◆ **ЧТО НУЖНО СДЕЛАТЬ**:
1: Ответьте на вопросы по тексту о желании казаться лучше, отмечая ответы так же, как вопросы.
(a) Чьи сонеты мы, по словам текста, будто бы переводим с закрытыми глазами?
(b) О ком из названных людей мы что-то слышали от попутчиков в метро?
(c) Где, как сказано в тексте, происходят самые страшные войны?
2: Перепишите из текста о желании казаться лучше отрывок между словами "Однако мы полны" и "ответит ваш психоаналитик." включительно.

Приятно, что формально выбор все равно остается за нами!
* * *Нет, на самом деле понятно, что мы хотим быть лучше, чем есть на самом деле, и в собственных глазах, и в глазах наших избранников, и в глазах целого света. Кого любит этот самый «целый свет»? Красивых, молодых, успешных. И мы, даже если не хороши собой, не юны и работаем гардеробщицей в ночном клубе, все равно доказываем всему миру или хотя бы собственному отражению в зеркале, что искренне довольны собой и своей жизнью. Врать самим себе обычно удается особенно долго и успешно. Обводить мир вокруг пальца оказывается занятием довольно хлопотным.
Однако мы полны энтузиазма, не сдаемся и на вопрос, говорим ли мы по-английски, с пренебрежением пожимаем плечами. Говорю… Да я сонеты Шекспира перевожу с закрытыми глазами.
Почему так часто на вопрос: «Знаете ли вы Ивана фон Козявкина, Владимира Владимировича или сэра Элтона», мы с воодушевлением отвечаем: «Конечно!», при том, что, естественно, ни малейшего представления ни о ком из них не имеем и только о фон Козявкине что-то слышали от попутчиков в метро. Почему мы «смотрим» фильмы, которые никогда не видели, и с умным видом критикуем книги, о существовании которых и не догадывались? Почему? Потому что хотим быть лучше. Почему хотим быть лучше? Потому что не уверены в себе. Почему не уверены в себе? А вот на этот вопрос вам через много лет, возможно, ответит ваш психоаналитик.
Наукой доказано, что самые страшные войны происходят не на полях сражений, а в головах. Именно там мы трясем шашками, терпим разгромные поражения и одерживаем впечатляющие победы. Всегда знаем, что мгновенно сказать в ответ обидчику, как отбрить нахала и уничтожить пятнадцать претендентов на одно непыльное рабочее место. Но вот в жизни… В жизни всегда найдется кто-то умнее, смелее, предприимчивее, удачливее, моложе, сильнее, способнее. Попадаются настоящие таланты и даже гении, на фоне которых мы выглядим бездарно, как картошка. И, зная об этом или просто боясь этого, мы все подправляем и подправляем собственный образ, заставляя других поверить в то, что мы ого-го какие фрукты. И дай бог, чтобы нам самим от этой уверенности перепало.

◆ **ФРАГМЕНТ НАБОРА ДАННЫХ**:
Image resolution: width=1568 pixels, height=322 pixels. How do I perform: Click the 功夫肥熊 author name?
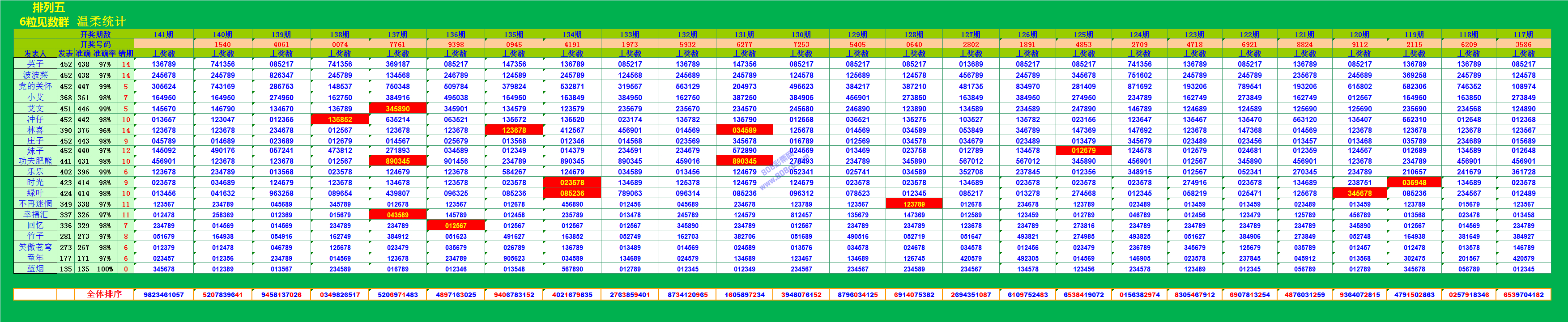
---
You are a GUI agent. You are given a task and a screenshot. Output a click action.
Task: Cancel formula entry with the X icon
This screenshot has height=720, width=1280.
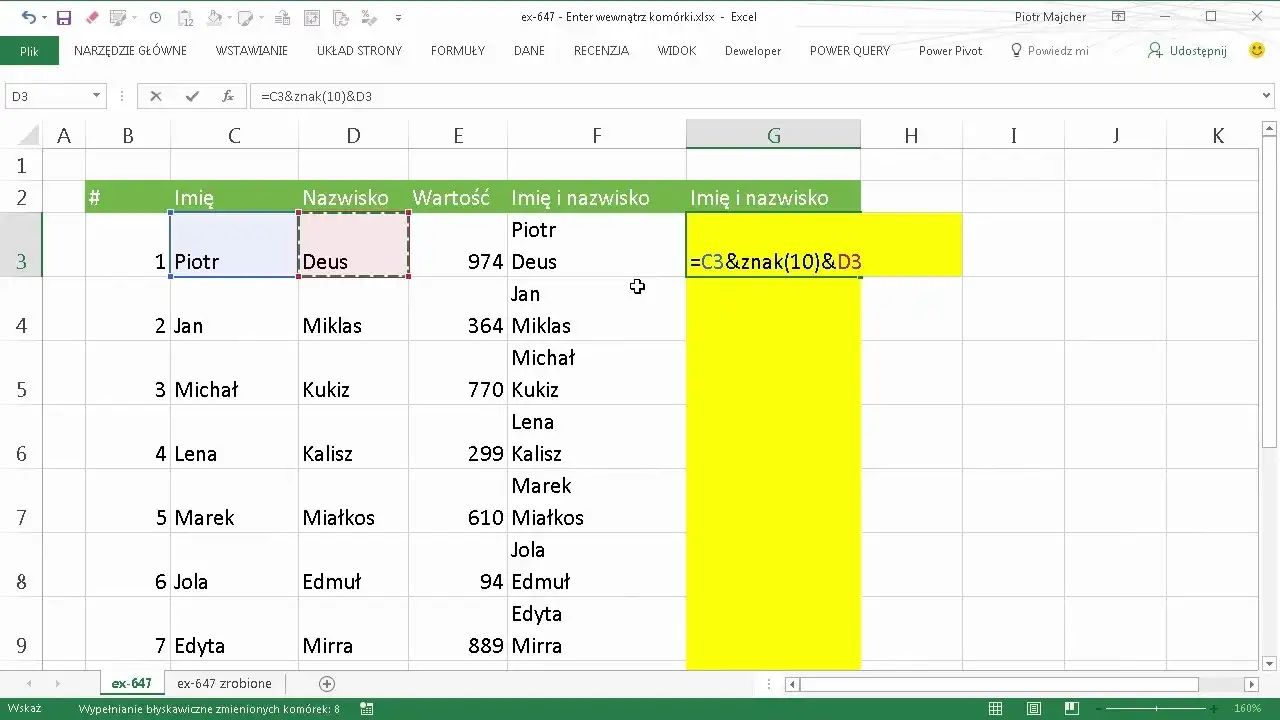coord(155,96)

◆ **ОТВЕТЫ ПО ЗАДАНИЯМ**:
1:
(a) Шекспира.
(b) Об Иване фон Козявкине.
(c) Не на полях сражений, а в головах.

2:
Однако мы полны энтузиазма, не сдаемся и на вопрос, говорим ли мы по-английски, с пренебрежением пожимаем плечами. Говорю… Да я сонеты Шекспира перевожу с закрытыми глазами.
Почему так часто на вопрос: «Знаете ли вы Ивана фон Козявкина, Владимира Владимировича или сэра Элтона», мы с воодушевлением отвечаем: «Конечно!», при том, что, естественно, ни малейшего представления ни о ком из них не имеем и только о фон Козявкине что-то слышали от попутчиков в метро. Почему мы «смотрим» фильмы, которые никогда не видели, и с умным видом критикуем книги, о существовании которых и не догадывались? Почему? Потому что хотим быть лучше. Почему хотим быть лучше? Потому что не уверены в себе. Почему не уверены в себе? А вот на этот вопрос вам через много лет, возможно, ответит ваш психоаналитик.